We decided to try and breed the budgies and had some advice from my father’s colleague who was professional breeder. I’ve forgotten his name but I think it was Ray. Anyway, Ray the budgie man got us started with a professional breeding cage with a couple of budgies. Suzie never took to James, neither in a bird cage or my friends at school. We went to bird shows at the NEC, and finally we found a pairing. I can’t remember the colour of the budgie, but he was a randy bugger, as was Suzie because after they had one batch of eggs, they were soon after some more. In fact, it was the second batch which gave us Joey, a blue and white little thing, that was made a bastard because Suzie pecked him out of the nest prematurely so she could carry on with her freestyling lovemaking. Poor Joey was unfortunately on the brink of death and was barely able to fly, so for a short while my father and I handreared him until he was able to go with the others. There is a picture of him looking a bit healthier, along with myself when I was healthier.


This young budgie one day went on to have chicks of his own.

Later we had an avairy which my brother loved because they would wake him four in the morning when sun rose or when a cat prowled by. We would hsve some great breeding seasons and then others barely any. It was highly political who would get the nest box. Survival of the fittest doesn’t get near to the animosity we experienced. Toes went missing. One female had her chest ripped off by another. All budgies wanted the highest nestbox by the window. With six females eyeing for it, you can imagine the warfare.

In summer the squawks and chirpy chats were wonderful and I really thank my mum and dad for helping me with them. Thousands of pounds and hours went into the maintenance and food. All worthwhile. I miss them. Unfortunately sulky teenagehood took over and I didn’t maintain my interest as much as I should have, something I still regret. In the end we decided to donate them to Cannon Hill Nature Centre which had a wonderful giant walk through avairy which I loved. They had given me some cockatiels as a thanks for the work experience I did there.
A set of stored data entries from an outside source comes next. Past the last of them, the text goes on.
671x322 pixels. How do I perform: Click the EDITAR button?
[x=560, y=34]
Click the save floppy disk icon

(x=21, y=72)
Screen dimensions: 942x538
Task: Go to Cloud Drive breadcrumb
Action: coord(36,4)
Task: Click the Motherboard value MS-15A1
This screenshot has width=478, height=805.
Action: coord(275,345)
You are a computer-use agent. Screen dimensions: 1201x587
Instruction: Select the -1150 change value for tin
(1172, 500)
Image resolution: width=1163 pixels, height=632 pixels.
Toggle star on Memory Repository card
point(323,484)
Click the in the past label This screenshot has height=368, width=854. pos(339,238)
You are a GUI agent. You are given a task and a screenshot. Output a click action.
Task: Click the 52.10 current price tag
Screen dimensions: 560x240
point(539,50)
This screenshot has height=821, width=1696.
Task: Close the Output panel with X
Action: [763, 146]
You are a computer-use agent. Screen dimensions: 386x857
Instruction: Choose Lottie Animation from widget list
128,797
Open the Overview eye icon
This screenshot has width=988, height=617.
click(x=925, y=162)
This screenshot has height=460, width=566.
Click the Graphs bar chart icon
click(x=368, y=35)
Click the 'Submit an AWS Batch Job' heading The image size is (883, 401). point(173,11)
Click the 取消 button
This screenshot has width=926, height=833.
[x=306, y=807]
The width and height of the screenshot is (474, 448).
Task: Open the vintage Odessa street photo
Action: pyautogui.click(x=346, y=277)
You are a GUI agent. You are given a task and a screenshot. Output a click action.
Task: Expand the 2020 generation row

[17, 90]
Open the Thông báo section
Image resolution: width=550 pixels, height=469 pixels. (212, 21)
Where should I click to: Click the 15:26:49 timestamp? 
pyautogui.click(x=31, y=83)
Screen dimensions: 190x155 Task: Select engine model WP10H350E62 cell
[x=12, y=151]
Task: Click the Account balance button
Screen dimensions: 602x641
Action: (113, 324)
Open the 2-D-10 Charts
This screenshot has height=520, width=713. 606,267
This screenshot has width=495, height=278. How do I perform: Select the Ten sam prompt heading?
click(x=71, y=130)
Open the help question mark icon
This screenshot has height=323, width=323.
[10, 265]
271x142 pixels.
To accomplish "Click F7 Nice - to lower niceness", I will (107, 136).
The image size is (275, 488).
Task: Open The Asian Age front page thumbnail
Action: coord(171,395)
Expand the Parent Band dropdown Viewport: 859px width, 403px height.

You must wonder why I’m recounting all this. Well, about two or three months ago, I noticed some feral love birds flying in a flock over Lomas de Guijarro close to where I work. Love birds are actually African, and quite a bit more intelligent than budgies (I feel like a traitor saying that) and durable to survive. They’re tough little things apparently! Very territorial and stronger than the indigenous little colourful finches around. Even though I love having budgies as pets, seeing love birds out in the wild let my imagination run loose. I would love one (though they’re expensive, our apartment has lots of windows, I don’t think that I can commit the time to tame it and I’m sure my housemates are not wanting to a loud little feathered friend while they’re working) but I do need more interaction with an animal which isn’t an antisocial turtle. It’s great to see the parrots roam free as well. I especially enjoyed seeing it at Copan Ruinas with the giant red Macaws flying overhead. It’s the national bird (I think) and one that Hondurans love; the only suitable cage at the Picacho zoo is for the macaws. Its wild, forest like and high, wide and handsome, which is what they need. I made friends with this one a week or so ago.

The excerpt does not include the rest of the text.